# Small scuttle attic ladder



## Joeboo25 (Sep 18, 2012)

Is this the only reasonable solution for installing a ladder in a small (roughly 24" x 24") attic scuttle hole? I've seen the very expensive steel ones, but that just seams like overkill. 

I'm suprised there's only one manufacturer on the market.

http://www.homedepot.com/p/Werner-7...aximum-Load-Capacity-AA1510B/203009104?N=aqfh

I have room for a bigger hole, but I don't want to go through the trouble and I don't see much point since I'm not using the attic for storage.

Thanks.


----------



## user1007 (Sep 23, 2009)

Broaden your search to reach beyond Home Desperate just to start. There are many manufacturers out there.

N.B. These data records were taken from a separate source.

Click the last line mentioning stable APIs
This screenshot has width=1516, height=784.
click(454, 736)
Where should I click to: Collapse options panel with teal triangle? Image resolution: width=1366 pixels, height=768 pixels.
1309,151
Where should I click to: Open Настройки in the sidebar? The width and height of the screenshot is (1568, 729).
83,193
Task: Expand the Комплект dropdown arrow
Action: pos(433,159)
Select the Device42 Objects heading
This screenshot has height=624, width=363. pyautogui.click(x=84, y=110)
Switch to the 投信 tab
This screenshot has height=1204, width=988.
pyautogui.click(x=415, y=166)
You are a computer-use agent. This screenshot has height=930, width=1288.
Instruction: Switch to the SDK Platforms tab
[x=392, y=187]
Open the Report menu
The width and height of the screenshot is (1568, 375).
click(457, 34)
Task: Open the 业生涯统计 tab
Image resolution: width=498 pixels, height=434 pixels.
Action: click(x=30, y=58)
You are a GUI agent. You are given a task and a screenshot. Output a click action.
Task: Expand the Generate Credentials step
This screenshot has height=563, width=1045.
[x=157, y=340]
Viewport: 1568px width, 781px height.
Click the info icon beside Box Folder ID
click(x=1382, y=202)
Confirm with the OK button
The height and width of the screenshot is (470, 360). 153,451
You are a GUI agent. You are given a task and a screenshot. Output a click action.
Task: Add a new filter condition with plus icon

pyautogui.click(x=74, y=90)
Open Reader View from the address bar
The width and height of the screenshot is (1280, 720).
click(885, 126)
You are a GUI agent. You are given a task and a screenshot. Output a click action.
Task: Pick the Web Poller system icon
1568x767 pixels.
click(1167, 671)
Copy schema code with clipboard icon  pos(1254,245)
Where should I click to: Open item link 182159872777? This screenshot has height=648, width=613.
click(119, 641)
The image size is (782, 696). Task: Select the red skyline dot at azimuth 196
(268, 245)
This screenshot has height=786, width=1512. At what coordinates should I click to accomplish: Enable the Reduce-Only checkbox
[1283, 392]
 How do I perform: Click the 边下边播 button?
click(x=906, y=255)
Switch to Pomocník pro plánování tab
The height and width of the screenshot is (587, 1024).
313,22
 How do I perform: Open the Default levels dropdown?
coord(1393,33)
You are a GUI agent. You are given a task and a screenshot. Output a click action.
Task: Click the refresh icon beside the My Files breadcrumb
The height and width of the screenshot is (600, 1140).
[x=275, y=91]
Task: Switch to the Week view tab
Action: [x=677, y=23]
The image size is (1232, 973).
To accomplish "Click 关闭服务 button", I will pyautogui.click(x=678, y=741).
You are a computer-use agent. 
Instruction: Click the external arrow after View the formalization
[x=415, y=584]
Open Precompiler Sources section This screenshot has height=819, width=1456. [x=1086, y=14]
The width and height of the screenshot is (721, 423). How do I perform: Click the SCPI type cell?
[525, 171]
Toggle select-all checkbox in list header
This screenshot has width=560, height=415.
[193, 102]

The problem with attic systems is you have to frame to account for loads the mechanisms place on surrounding support and, of course, provide room for the ladder itself (stored and when in use) and clearance for you and stuff to get in. 24x24 is pretty small to be useable for storage? You will not be able to fit much but tiny boxes through that opening. 

Are you going to use this enough to warrant needing a permanent ladder into the attic? Seems like the cost of an attic system might be better spent as a contribution to a nice ladder system for use throughout the house?


----------



## Joeboo25 (Sep 18, 2012)

I don't have any plans for storage since there's plenty of basement, and I only need access for repair/installation work. Eventually I'm going to blow enough insulation up there to make the space unusable, but it would be nice to avoid dragging a ladder up and through the house every time I want access.

As an alternative, I might consider putting the cash towards a nice telescoping ladder that I could keep in the closet, but I'd have to find the right deal. :wink:

Home Depot is just the local distributer for the only brand I could find that would fit smaller holes. I'd love to look at other brands with similar products.


----------



## joecaption (Nov 30, 2011)

For what little your going to go up there I'd just use a 6' aluminum step ladder.


----------



## user1007 (Sep 23, 2009)

I think a solid multi-ladder system a good investment for most households unless they have extreme needs where a specialty ladder is needed. As Joe suggests, even a stepladder dedicated to getting in the attic and changing bulbs on the top floor seems more practical to me than an attic ladder you use only once in awhile. 

I do understand you not wanting to drag a ladder through the house but, again, how often are you really going to have to be up in the attic? Does the frequency warrant sinking $100-120 into a ladder you will not be able to use anywhere else?

Pull down attic ladders and stairs are nice so I am not arguing against them. Cost and return on the investment concerns me though.


----------



## Joeboo25 (Sep 18, 2012)

You do make a compelling case for a seperate ladder. 

I've been borrowing my Dad's multi-ladder, but it can be awkward in this situation. My scuttle is at the end of the hallway and I have to turn the ladder sideways into opposite bedroom doors to get it high enough to reach. Then I have to worm myself into one of the bedrooms and up under the doorframe as I go up the ladder. The amount of room added by using a straight ladder out in the hall seems like a highway in comparison.


----------



## biggles (Jan 1, 2008)

8' hallway ceiling and standing on a wooden 6' ladder should be easy ally opp :wink: up into the attic ...that spread on the other ladder is killing your climb it is straight up or nothing...forget the metal ladder.. http://www.youtube.com/watch?v=vWvYzI_LZ20


----------



## Thurman (Feb 9, 2009)

It's been a while since I had to look up one of these, but there are attic access ladders which store up into the attic when not in use provided that you have the attic height to do so. These are accessed by either removing the scuttle hole cover completely or having it hinged to fold back out of the way. There is a "stick or pole" which is used to grab the bottom of the ladder and it is pulled straight down, no folding. They are counter-balanced so as not to just fall down suddenly but stay in place until they are raised back up. The only one I bought for a customer was wooden. At that time there was not an aluminum unit available. But in today's world--who knows? The two big box stores in my area had no idea of these units even with a picture. A locally owned builder supply house took the time to research the manufacturers name and ordered it for me. Although this unit was somewhere in the $200 range it was worth it for this home.
 You got my curiosity up: Look at this one, it does come in at $200+ though depending on the buying source--[SIZE=-1][FONT=arial,sans-serif] *Werner AA8 8-Foot Televator Telescoping Attic Ladder* [/FONT][/SIZE]


----------